[Data for review — start]

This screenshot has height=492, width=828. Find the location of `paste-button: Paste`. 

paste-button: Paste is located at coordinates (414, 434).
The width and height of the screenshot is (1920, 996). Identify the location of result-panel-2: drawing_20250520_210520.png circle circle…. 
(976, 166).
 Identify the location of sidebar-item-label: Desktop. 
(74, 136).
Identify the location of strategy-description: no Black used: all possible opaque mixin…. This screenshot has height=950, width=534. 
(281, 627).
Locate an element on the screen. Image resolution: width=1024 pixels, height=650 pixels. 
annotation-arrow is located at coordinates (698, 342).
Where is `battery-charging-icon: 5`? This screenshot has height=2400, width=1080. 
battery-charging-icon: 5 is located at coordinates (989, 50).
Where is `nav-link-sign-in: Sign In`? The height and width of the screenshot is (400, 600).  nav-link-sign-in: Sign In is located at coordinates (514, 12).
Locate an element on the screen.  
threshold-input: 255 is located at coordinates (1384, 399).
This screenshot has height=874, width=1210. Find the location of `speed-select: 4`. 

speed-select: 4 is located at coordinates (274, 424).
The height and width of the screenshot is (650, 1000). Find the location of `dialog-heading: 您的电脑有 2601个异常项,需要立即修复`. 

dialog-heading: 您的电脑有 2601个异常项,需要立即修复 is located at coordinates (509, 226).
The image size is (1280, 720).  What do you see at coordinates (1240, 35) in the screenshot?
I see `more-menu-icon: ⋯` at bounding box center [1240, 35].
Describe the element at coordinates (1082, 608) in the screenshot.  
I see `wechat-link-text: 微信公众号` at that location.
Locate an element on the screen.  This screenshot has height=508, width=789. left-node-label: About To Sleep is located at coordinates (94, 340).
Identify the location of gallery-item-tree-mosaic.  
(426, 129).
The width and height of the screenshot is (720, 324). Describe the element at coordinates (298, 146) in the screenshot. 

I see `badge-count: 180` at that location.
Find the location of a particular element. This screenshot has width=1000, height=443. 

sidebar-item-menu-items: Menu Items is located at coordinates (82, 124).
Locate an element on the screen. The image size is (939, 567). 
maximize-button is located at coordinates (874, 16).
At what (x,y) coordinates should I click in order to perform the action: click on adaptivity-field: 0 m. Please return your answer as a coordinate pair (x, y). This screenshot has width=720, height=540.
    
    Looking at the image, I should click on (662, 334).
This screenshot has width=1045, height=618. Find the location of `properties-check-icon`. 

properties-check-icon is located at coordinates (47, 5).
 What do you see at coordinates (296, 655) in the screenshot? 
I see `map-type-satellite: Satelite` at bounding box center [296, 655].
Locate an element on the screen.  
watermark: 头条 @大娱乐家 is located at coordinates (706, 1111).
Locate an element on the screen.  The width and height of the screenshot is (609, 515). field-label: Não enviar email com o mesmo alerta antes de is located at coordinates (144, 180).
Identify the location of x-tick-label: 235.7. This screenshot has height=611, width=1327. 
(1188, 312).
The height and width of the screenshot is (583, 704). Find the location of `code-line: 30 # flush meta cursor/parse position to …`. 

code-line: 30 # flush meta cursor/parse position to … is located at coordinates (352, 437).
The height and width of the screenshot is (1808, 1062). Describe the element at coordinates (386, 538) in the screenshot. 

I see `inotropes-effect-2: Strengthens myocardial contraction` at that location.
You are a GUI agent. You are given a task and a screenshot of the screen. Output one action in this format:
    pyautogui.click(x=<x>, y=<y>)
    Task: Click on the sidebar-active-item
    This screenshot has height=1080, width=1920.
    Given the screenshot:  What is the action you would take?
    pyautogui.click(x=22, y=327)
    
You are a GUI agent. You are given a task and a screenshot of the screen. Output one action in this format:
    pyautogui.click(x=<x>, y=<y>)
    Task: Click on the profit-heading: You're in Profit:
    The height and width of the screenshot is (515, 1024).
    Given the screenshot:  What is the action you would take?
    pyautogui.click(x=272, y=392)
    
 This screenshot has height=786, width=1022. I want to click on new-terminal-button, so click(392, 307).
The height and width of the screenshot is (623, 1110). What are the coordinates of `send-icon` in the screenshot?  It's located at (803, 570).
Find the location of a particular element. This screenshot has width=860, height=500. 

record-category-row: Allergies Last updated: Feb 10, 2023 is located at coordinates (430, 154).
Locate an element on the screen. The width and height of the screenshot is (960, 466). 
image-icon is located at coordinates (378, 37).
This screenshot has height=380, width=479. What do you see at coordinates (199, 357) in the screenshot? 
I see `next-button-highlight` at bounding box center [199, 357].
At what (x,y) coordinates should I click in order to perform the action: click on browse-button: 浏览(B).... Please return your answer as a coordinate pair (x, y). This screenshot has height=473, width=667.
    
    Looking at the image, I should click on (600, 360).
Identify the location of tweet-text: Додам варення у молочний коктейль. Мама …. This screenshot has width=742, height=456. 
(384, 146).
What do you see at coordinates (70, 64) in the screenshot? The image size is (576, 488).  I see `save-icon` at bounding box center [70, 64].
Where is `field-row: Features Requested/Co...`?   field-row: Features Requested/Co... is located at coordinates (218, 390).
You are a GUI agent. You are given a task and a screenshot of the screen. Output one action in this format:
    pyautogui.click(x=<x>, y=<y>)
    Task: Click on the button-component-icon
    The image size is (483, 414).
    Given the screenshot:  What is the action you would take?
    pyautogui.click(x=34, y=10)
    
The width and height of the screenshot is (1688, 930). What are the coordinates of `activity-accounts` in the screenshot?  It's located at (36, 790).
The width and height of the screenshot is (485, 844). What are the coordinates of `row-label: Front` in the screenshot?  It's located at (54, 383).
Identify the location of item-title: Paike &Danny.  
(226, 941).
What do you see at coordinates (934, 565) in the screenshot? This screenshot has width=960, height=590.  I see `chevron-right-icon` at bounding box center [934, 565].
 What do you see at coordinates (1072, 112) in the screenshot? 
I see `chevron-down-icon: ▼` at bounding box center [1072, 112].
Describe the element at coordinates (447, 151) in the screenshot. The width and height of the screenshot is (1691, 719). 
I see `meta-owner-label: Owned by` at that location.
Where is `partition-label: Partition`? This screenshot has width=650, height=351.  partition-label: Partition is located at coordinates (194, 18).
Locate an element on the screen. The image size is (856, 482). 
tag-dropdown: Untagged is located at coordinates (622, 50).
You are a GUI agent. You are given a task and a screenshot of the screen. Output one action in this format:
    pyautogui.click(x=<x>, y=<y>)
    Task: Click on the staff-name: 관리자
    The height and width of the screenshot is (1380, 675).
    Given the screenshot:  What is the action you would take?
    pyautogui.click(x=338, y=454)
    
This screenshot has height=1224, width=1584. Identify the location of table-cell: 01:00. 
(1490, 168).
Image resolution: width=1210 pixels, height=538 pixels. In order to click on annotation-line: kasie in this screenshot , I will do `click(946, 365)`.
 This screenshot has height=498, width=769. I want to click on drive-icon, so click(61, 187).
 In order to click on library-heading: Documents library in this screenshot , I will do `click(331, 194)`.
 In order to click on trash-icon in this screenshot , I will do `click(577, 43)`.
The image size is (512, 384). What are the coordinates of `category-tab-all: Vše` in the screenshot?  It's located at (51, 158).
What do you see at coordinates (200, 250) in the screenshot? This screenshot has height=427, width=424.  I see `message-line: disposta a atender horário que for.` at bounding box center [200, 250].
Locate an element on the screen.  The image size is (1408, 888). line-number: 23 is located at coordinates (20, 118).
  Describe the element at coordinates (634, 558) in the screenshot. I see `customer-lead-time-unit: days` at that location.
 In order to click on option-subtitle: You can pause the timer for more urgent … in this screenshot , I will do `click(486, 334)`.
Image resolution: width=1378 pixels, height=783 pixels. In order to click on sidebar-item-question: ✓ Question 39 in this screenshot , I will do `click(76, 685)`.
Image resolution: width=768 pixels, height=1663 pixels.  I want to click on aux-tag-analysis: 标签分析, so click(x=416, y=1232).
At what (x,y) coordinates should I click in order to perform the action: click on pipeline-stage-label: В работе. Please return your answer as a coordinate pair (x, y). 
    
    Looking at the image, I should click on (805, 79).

[Data for review — finish]

Could you copy out the material verbatim, from the line with "coordinates (218, 390)." to the line with "(226, 941).", including both of those lines?

Where is `field-row: Features Requested/Co...`?   field-row: Features Requested/Co... is located at coordinates (218, 390).
You are a GUI agent. You are given a task and a screenshot of the screen. Output one action in this format:
    pyautogui.click(x=<x>, y=<y>)
    Task: Click on the button-component-icon
    The image size is (483, 414).
    Given the screenshot:  What is the action you would take?
    pyautogui.click(x=34, y=10)
    
The width and height of the screenshot is (1688, 930). What are the coordinates of `activity-accounts` in the screenshot?  It's located at (36, 790).
The width and height of the screenshot is (485, 844). What are the coordinates of `row-label: Front` in the screenshot?  It's located at (54, 383).
Identify the location of item-title: Paike &Danny.  
(226, 941).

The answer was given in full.